Ladri specializzati in materiale hi-tech incastrati proprio dalle telecamere di videosorveglianza. I carabinieri, dopo un'accurata comparazione hanno denunciato per furto aggravato e ricettazione un venticinquenne e un quarantunenne del Napoletano. Sarebbero proprio loro gli autori di quattro colpi: uno a Pontecorvo, uno a Ceprano e due a Cervaro.

Un chiaro modus operandi
Il modus operandi era sempre lo stesso: agivano a volto scoperto nella notte, certi della loro assoluta impunità. Quei volti "poco familiari", non certo della zona, sarebbero stati difficilissimi da rintracciare. E invece, i due ladri con la passione per l'hi-tech, non hanno fatto i conti con la forza dei modernissimi sistemi di videosorveglianza che anche di notte riescono a mettere a fuoco volti e movimenti. Ciliegina sulla torta di mirate indagini aperte e affidate ai carabinieri della Compagnia di Pontecorvo - guidata dal capitano Tamara Nicolai e dal tenente De Lisa - un cellulare. Sarebbe stato uno dei pezzi rubati, trovati in possesso di uno dei due, a rappresentare l'ultimo tassello mancante. Al resto ci hanno pensato i filmati delle attività: tra gennaio e febbraio scorsi, infatti, i due avrebbero ripulito un'attività del centro di PontecorvoIn poche ore, in una notte, sono stati portati via 30 telefoni, pc, tablet e contanti per 2.500 euro.

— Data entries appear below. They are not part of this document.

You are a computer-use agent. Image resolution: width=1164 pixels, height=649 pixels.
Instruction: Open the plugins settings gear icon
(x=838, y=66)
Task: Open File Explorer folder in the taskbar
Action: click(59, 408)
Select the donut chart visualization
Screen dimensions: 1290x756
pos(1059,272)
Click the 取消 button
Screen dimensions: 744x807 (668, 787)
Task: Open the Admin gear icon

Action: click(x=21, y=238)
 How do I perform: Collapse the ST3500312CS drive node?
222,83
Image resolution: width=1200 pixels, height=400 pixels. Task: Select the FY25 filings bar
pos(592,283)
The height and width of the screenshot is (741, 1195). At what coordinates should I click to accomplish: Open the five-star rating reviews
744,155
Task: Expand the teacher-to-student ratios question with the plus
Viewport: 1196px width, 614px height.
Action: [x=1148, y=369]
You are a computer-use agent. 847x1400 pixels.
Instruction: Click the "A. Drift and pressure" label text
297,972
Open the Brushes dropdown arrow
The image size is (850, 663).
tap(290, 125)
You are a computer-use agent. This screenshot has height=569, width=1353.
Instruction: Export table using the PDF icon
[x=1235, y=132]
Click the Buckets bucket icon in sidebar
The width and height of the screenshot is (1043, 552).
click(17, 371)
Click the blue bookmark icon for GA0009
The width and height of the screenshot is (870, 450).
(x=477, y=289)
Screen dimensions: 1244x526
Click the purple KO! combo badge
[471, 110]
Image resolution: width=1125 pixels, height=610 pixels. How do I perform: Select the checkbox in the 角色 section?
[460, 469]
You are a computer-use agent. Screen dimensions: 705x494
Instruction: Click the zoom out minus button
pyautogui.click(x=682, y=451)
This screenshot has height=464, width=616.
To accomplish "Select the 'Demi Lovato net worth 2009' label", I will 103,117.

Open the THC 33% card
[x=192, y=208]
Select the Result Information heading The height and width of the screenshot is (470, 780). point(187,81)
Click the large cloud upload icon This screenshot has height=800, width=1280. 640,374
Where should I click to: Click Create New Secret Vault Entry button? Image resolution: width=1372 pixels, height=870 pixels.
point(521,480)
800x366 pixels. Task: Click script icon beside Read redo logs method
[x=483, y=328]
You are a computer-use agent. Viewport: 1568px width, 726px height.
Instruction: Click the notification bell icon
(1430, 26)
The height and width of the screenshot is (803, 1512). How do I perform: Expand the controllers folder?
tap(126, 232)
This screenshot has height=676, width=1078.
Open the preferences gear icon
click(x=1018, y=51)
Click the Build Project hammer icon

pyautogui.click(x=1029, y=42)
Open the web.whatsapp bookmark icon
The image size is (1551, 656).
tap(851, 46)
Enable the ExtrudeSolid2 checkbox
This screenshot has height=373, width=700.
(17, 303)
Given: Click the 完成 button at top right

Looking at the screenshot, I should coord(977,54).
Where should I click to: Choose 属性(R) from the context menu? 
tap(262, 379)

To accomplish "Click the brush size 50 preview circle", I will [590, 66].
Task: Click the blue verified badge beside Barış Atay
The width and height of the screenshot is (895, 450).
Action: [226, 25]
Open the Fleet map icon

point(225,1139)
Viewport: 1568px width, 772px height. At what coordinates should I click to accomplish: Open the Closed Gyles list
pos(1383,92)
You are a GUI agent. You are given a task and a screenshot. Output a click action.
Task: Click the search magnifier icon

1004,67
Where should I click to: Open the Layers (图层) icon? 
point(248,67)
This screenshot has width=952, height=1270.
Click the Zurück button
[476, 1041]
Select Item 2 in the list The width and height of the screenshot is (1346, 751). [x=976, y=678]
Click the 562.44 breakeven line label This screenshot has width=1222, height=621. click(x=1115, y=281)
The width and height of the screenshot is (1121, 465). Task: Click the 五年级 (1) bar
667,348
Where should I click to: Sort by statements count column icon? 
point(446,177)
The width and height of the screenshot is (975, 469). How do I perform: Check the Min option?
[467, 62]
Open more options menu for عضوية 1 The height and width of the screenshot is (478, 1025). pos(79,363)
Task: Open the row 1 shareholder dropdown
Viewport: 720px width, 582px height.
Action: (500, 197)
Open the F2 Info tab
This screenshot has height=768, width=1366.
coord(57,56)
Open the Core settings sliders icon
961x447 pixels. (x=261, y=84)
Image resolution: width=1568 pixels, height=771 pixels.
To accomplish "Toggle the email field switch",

A Ceprano, invece, sono riusciti a trafugare all'interno di un negozio di elettrodomestici 500 euro in contanti. Poi a Cervaro: due le attività rastrellate. Un'assicurazione e un esercizio commerciale: in questo caso sono riusciti a portare via 330 e 350 euro. I militari stanno cercando di mettere insieme i pezzi e stanno verificando che i due napoletani non siano implicati in altri colpi. Alta l'attenzione sul territorio per un'altra serie di furti commessi. A tal proposito gli uomini della Compagnia di Pontecorvo hanno ribadito quanto sia «doveroso da parte dei cittadini che notino qualcosa di strano, macchine o soggetti non conosciuti, a contattare immediatamente il 112 nonché a denunciare sempre e in ogni caso un furto, anche se solo tentato - hanno spiegato i militari - poiché questo potrebbe permettere agli inquirenti di reperire elementi utili per l'individuazione dei responsabili, così come successo per i due denunciati di oggi».